Extract: Begin

The photograph is our most direct representation of what we see, a record of our perception. also a very evocative form of art, stirring emotion and association of ideas. Consider:

• A photograph is not reality. It is a two dimensional representation made possible through technology. We learn to "read" photographs.

• What is selected to be photographed? What is in the frame: what slice of space, what frozen moment of time? Why this and not something else?

• What is emphasized within the framed shot, and how? lighting? centring? colour? focus?

• What devices have been used to communicate a particular version of the scene represented? what lens? what enhancement in printing? what touch-ups in printing? what computer modifications to the image?

• In what context is the photo used? Is what it communicates affected by placement with other images, or language?

What purpose is being served, and by whom? How effective is the photo for its purpose? At what point does personal subjectivity become manipulative bias? To what extent can a photograph be judged "true" or "false"?

How do photographs contribute to what we know in many areas of knowledge?

How do they affect how we perceive future scenes? How do they affect how we interact with other people and the world?

Extract: End

§ Exercise brief: In the text on reading photographs, list every device named in the bullet point that begins "What devices have been used."

Raw data: Begin

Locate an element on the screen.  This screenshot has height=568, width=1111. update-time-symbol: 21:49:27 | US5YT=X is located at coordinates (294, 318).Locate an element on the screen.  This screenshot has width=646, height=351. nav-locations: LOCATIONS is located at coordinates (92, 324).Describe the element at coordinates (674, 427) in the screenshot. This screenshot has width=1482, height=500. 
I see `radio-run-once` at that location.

Raw data: End
Raw data: Begin

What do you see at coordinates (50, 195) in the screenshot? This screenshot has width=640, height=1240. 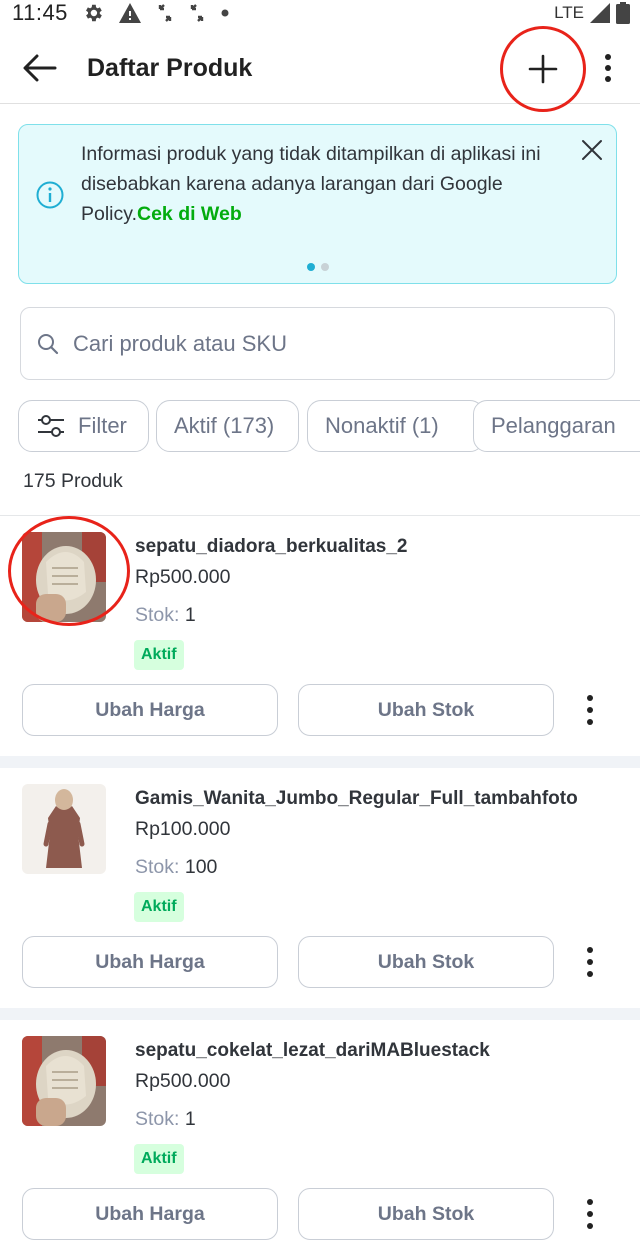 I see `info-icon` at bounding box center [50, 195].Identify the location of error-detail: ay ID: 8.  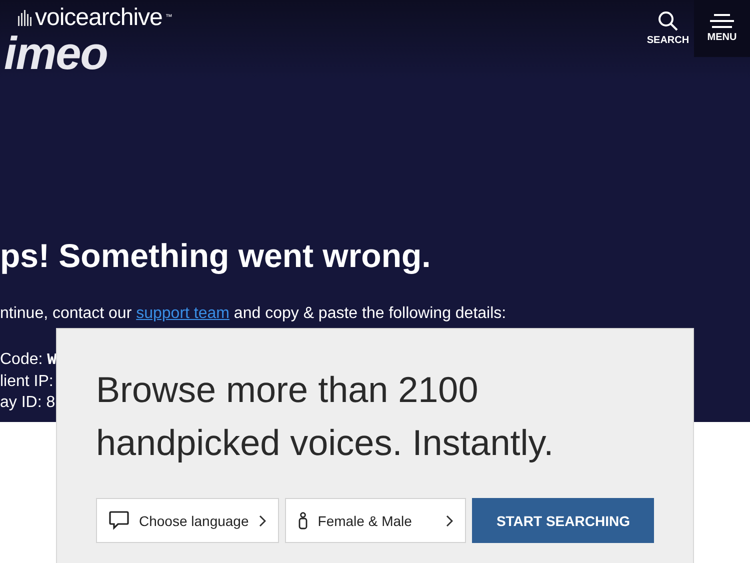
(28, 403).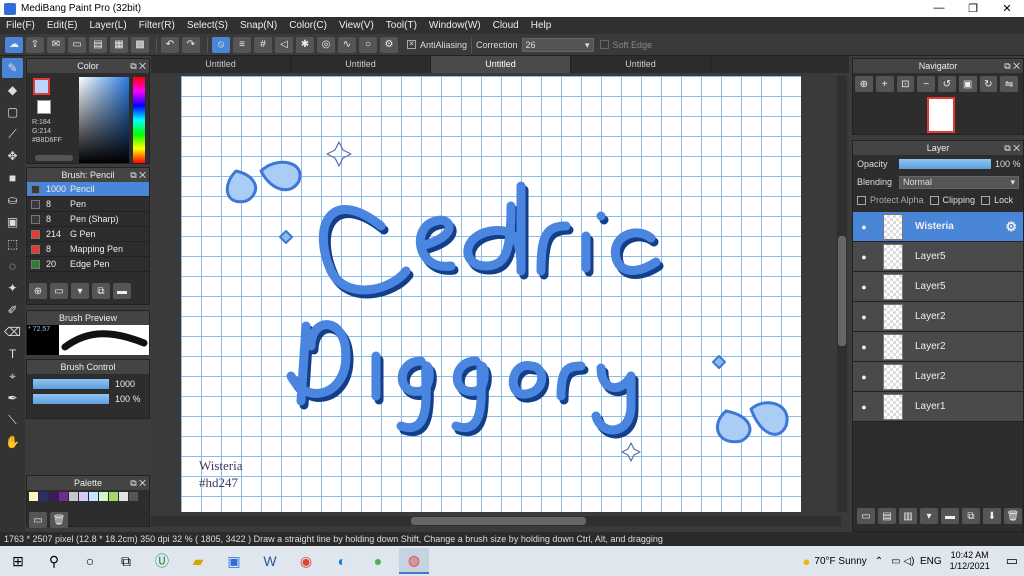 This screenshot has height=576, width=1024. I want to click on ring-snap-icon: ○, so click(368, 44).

Raw data: End
Raw data: Begin

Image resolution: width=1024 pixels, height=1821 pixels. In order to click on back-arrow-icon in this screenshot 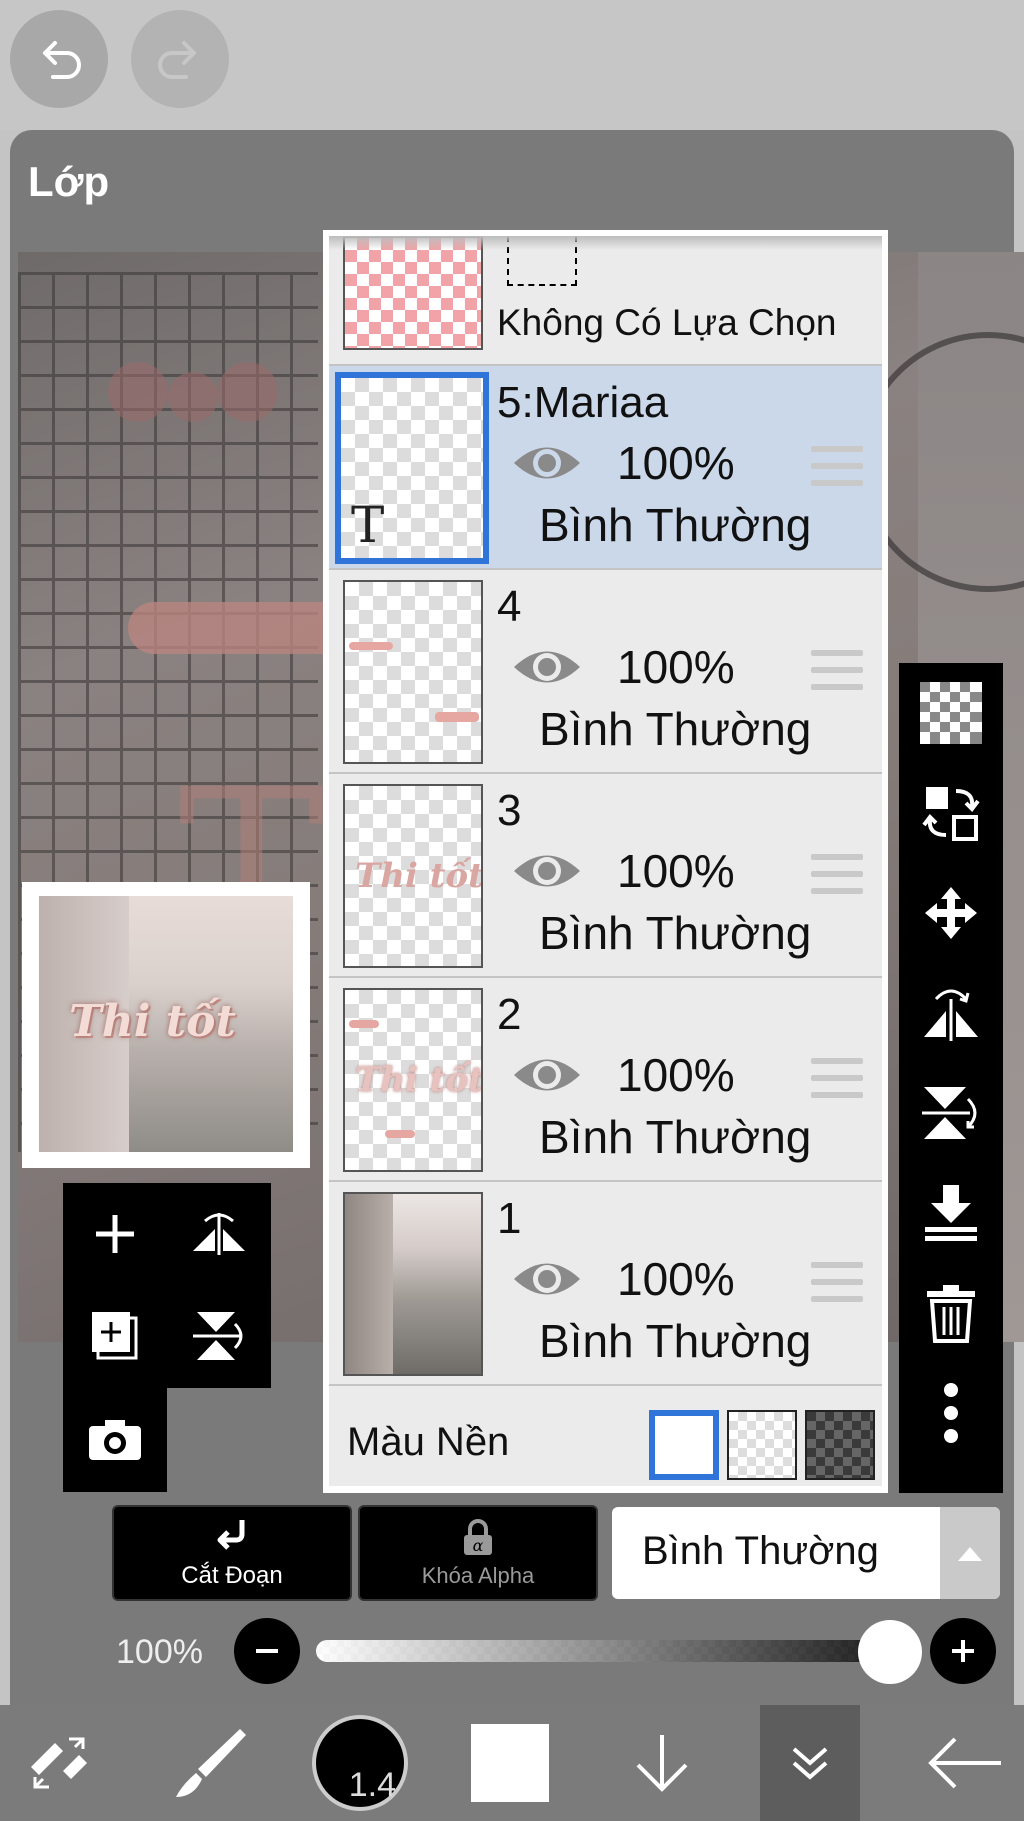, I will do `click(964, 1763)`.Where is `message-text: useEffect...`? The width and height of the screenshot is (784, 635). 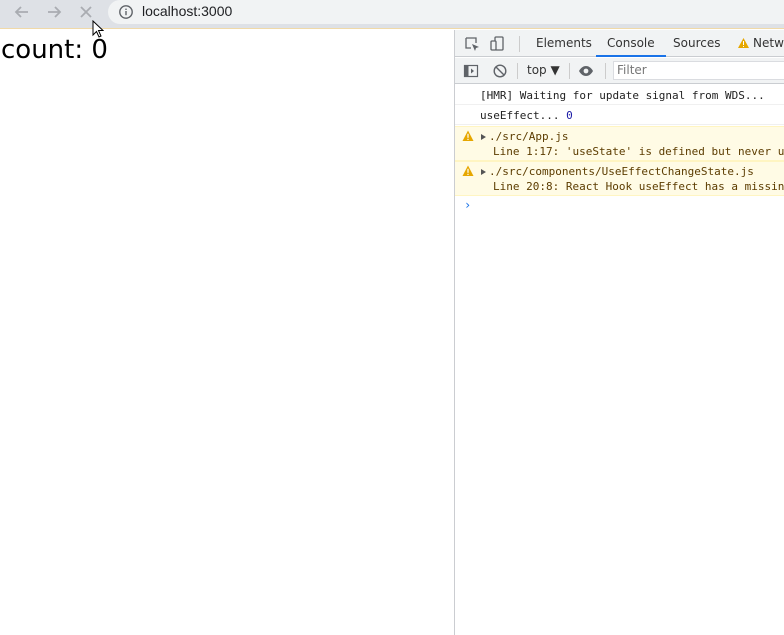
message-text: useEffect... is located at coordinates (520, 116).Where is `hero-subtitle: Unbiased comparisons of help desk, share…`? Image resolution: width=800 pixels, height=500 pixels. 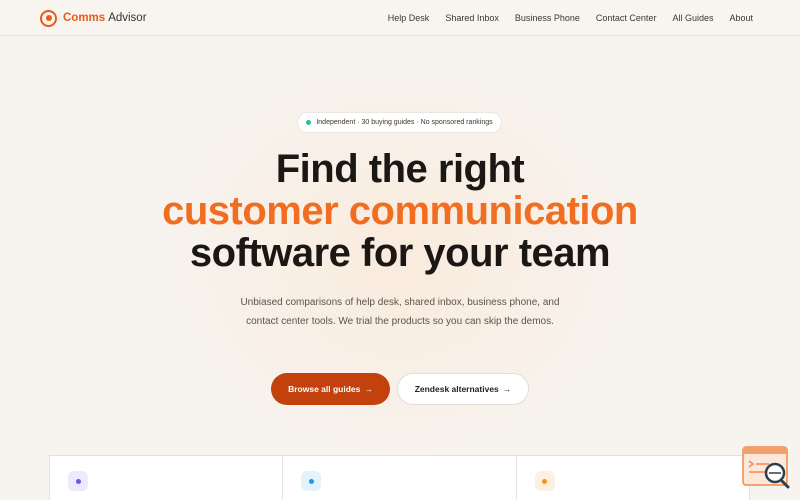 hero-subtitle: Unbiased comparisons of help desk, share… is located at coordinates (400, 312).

Raw data: End

§ Result of this exercise:
- lens
- enhancement in printing
- touch-ups in printing
- computer modifications to the image